Explanation for bond lengths in trans-hexatriene

Question

Hexatriene is an unsaturated hydrocarbon with six carbon atoms and five carbon-carbon bonds, three of which are double bonds.

However, the bond lengths of the $\ce{C=C}$ bonds are not the same. The middle $\ce{C=C}$ bond has a length of 137 pm while the $\ce{C=C}$ bonds at the end of the molecule have lengths of 134 pm, the length of a standard $\ce{C=C}$ bond. The two carbon-carbon single bonds are 146 pm long, also off from the standard 154 pm length of carbon-carbon single bonds.

Clayden's organic chemistry hints that the explanation has to do with the molecular orbits formed and the conjugation system in the molecule. However, I do not fully understand this explanation.
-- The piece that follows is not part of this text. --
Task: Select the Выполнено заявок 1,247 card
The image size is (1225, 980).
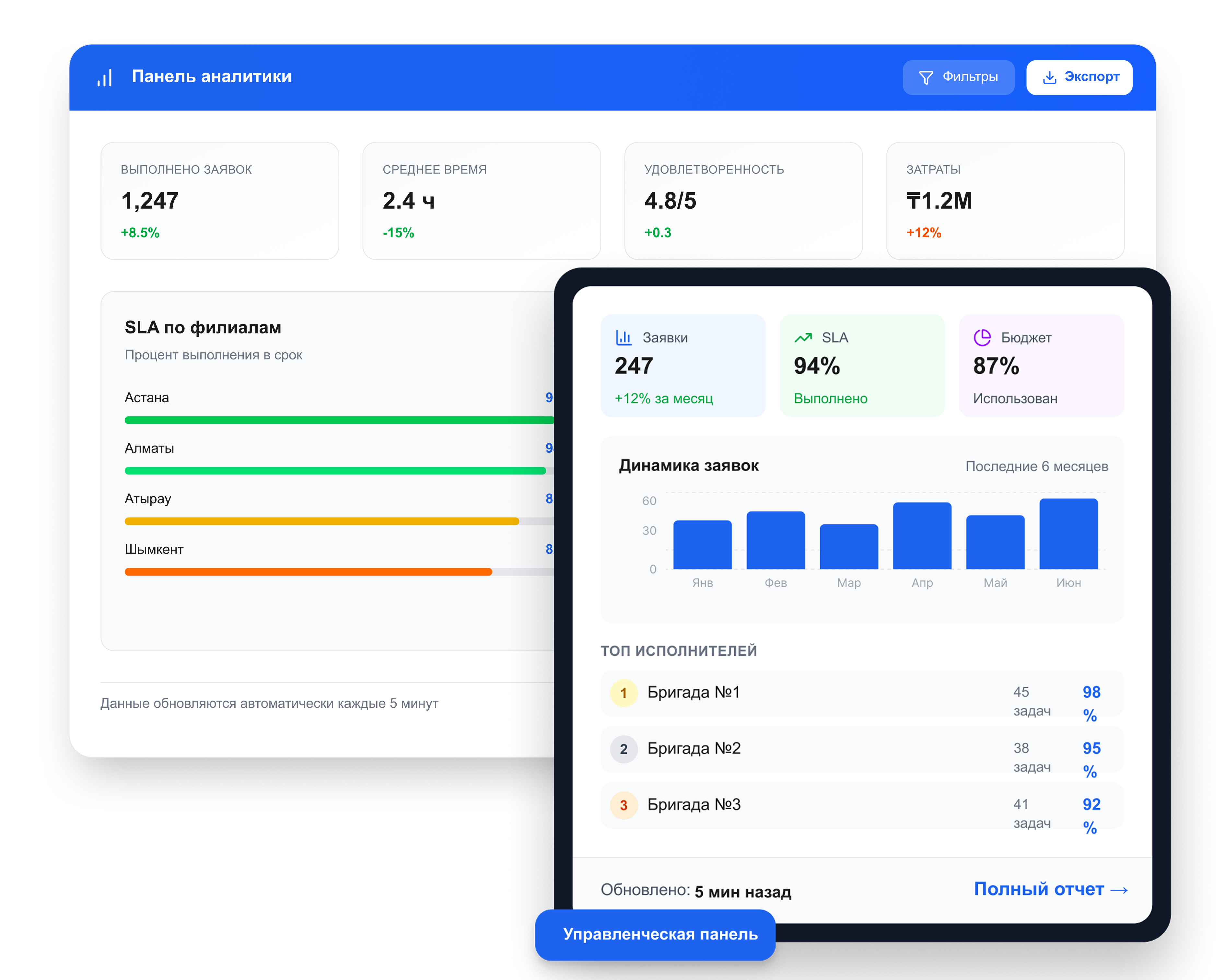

Why do these carbon-carbon bonds show this unusual bond length behavior? A thourough explanation using MO theory would be appreciated.

References

Clayden, J., Greeves, N., Warren, S. Organic chemistry, 2nd ed.; Oxford University Press: New York, 2012.

Answer 1

If you derive the π-type molecular orbitals of hexatriene, the three lower-energy MOs which are filled would look something like this (image from p 33 of Fleming's Molecular Orbitals and Organic Chemical Reactions, Reference Edition):

I suspect what Clayden is getting at is that in the second MO, there is some antibonding character between C3 and C4, whereas the C1/C2 and C5/C6 interaction is purely bonding.